__Entries taken from a collection__:
+++

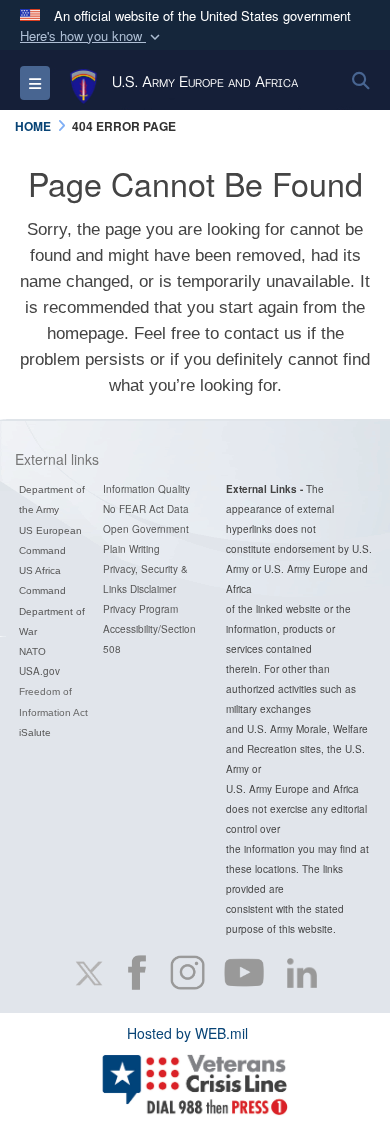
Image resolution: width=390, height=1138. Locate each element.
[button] (92, 36)
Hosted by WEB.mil (187, 1033)
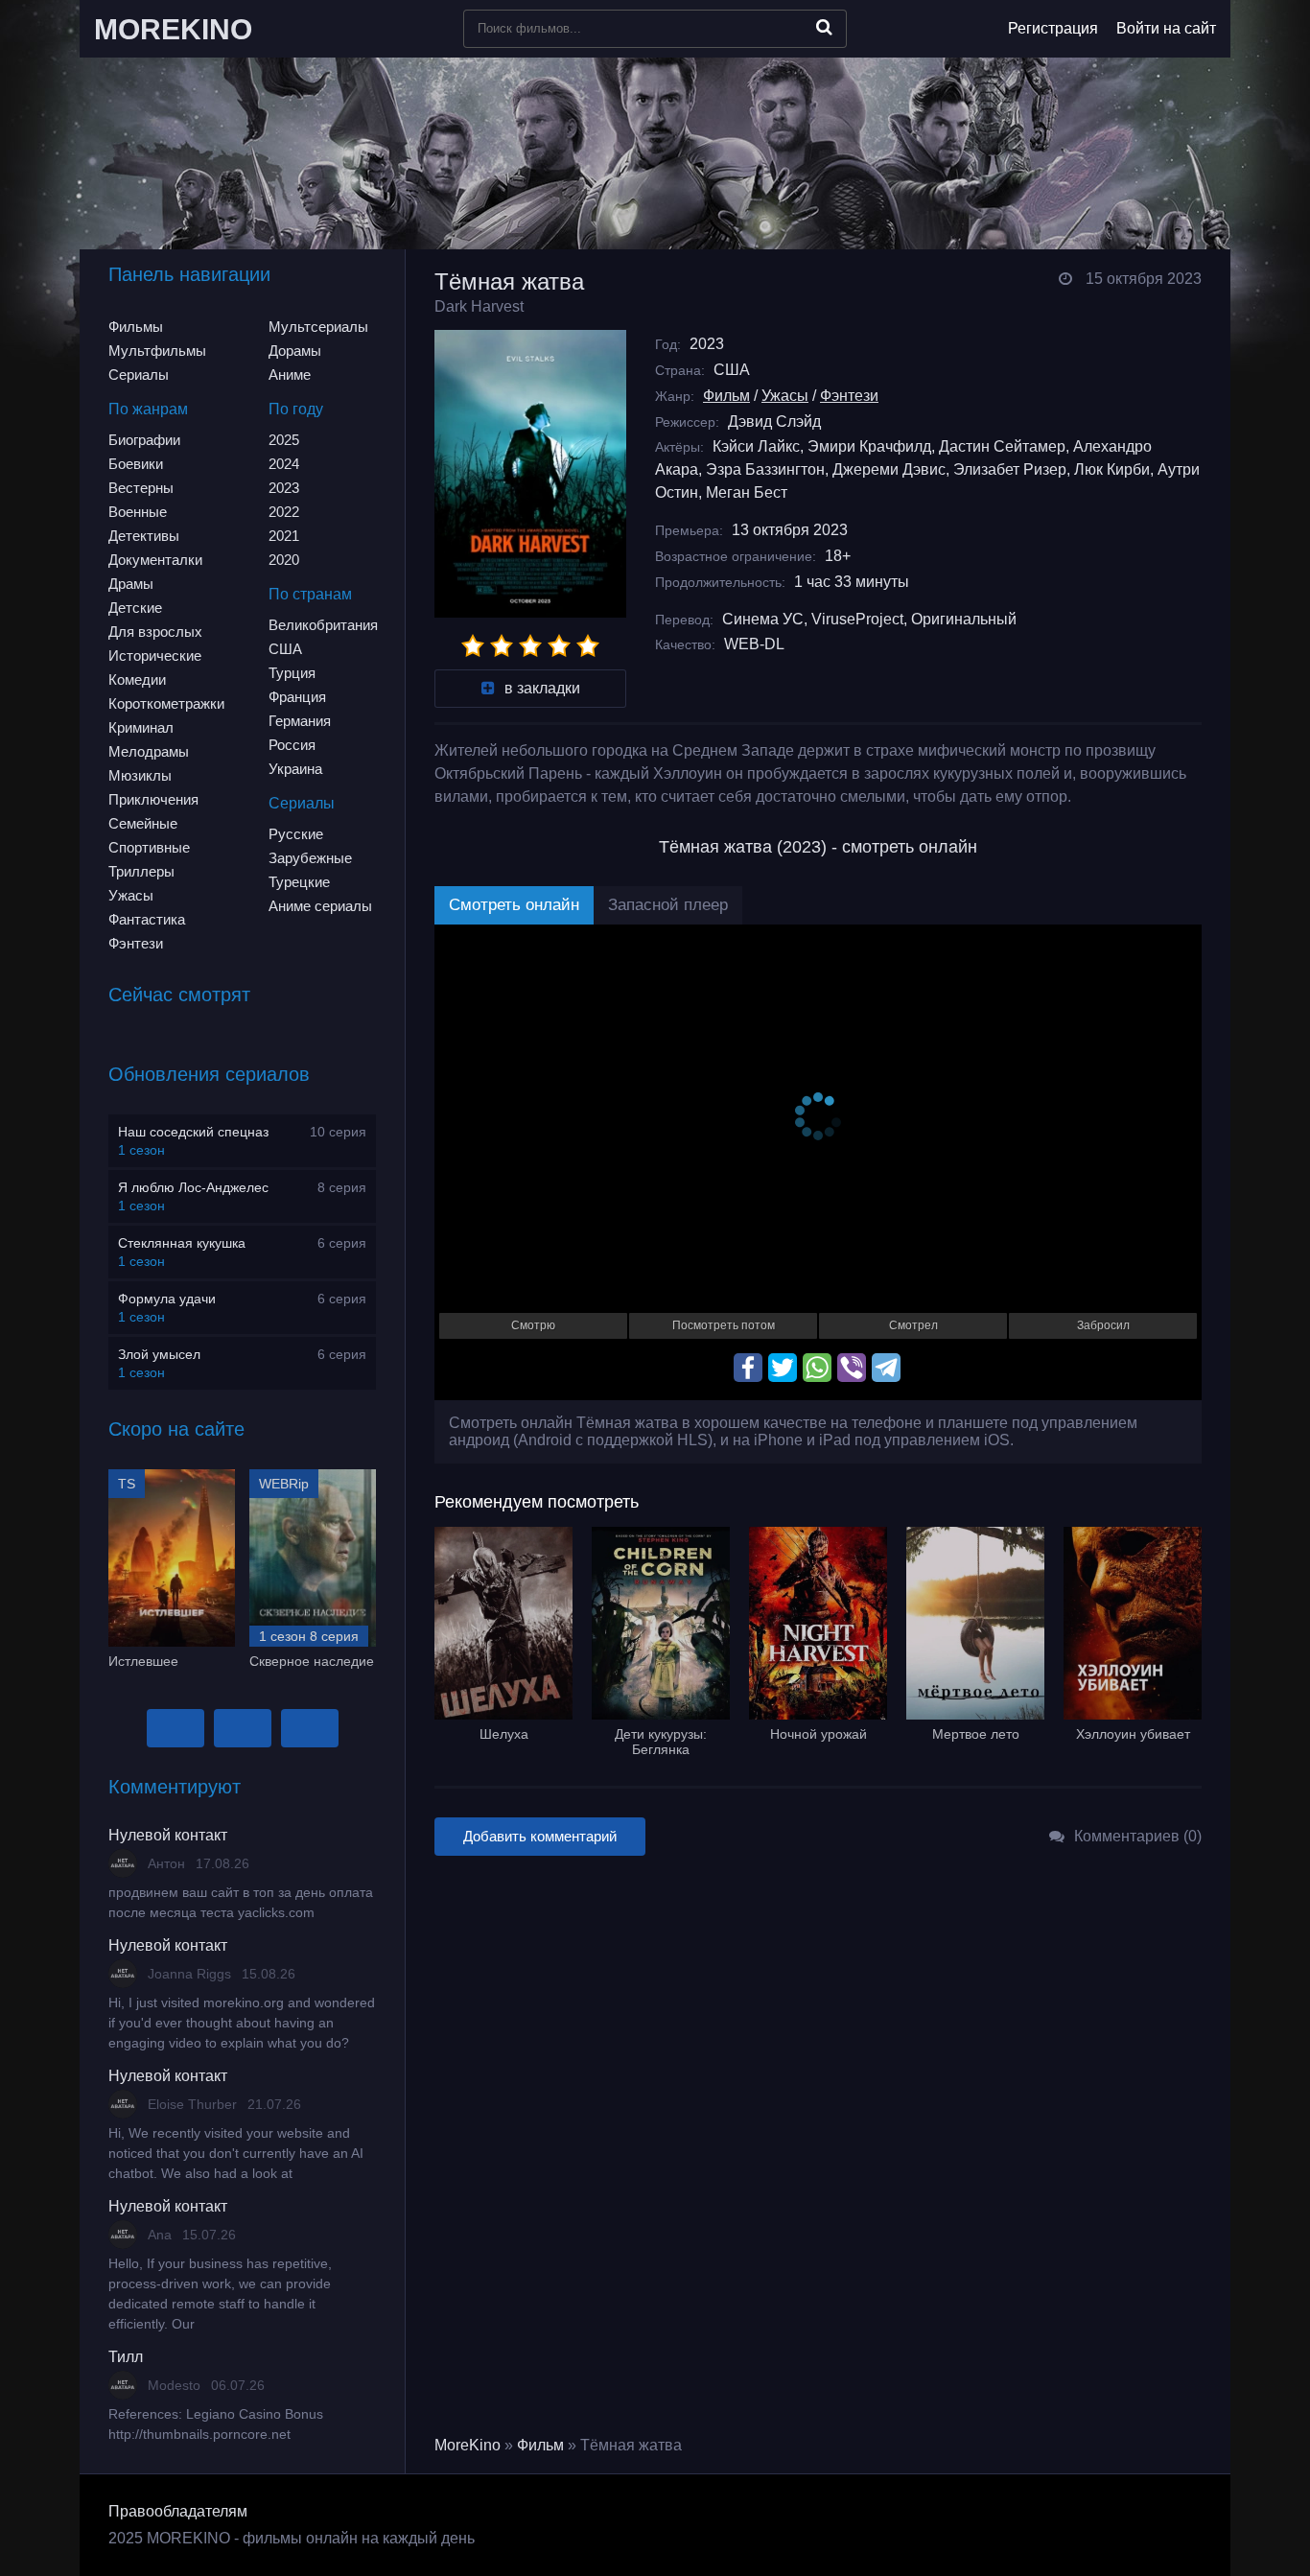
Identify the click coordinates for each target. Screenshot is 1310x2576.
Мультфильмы (157, 350)
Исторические (154, 655)
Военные (137, 511)
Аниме (290, 374)
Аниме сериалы (320, 906)
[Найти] (824, 26)
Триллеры (141, 871)
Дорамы (295, 350)
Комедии (137, 679)
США (285, 649)
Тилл (125, 2357)
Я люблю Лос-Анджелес (193, 1187)
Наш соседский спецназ (193, 1131)
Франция (297, 697)
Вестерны (141, 488)
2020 (284, 559)
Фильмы (135, 326)
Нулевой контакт (167, 1835)
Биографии (144, 440)
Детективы (143, 535)
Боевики (135, 464)
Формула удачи (167, 1298)
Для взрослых (155, 631)
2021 (284, 535)
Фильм (726, 395)
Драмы (130, 583)
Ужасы (130, 895)
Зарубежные (310, 858)
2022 (284, 511)
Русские (296, 834)
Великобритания (323, 625)
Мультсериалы (318, 326)
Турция (292, 673)
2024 (284, 464)
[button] (175, 1728)
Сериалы (138, 374)
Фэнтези (135, 943)
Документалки (155, 559)
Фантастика (146, 919)
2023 (284, 488)
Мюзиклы (140, 775)
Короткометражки (166, 703)
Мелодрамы (148, 751)
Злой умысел (159, 1354)
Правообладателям (177, 2511)
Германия (300, 721)
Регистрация (1053, 28)
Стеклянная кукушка (182, 1243)
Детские (135, 607)
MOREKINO (173, 29)
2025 (284, 440)
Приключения (153, 799)
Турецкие (299, 882)
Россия (292, 745)
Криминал (141, 727)
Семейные (142, 823)
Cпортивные (149, 847)
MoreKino (467, 2445)
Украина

+++

__DIRECTIONS FOR THIS TASK__:
Wherever the string "each" occurs in the records above, copy that line.

__RESPONSE TO THE EXERCISE__:
Image resolution: width=390, height=1138. Locate each element.
Identify the click coordinates for each target. Screenshot is 1310x2576.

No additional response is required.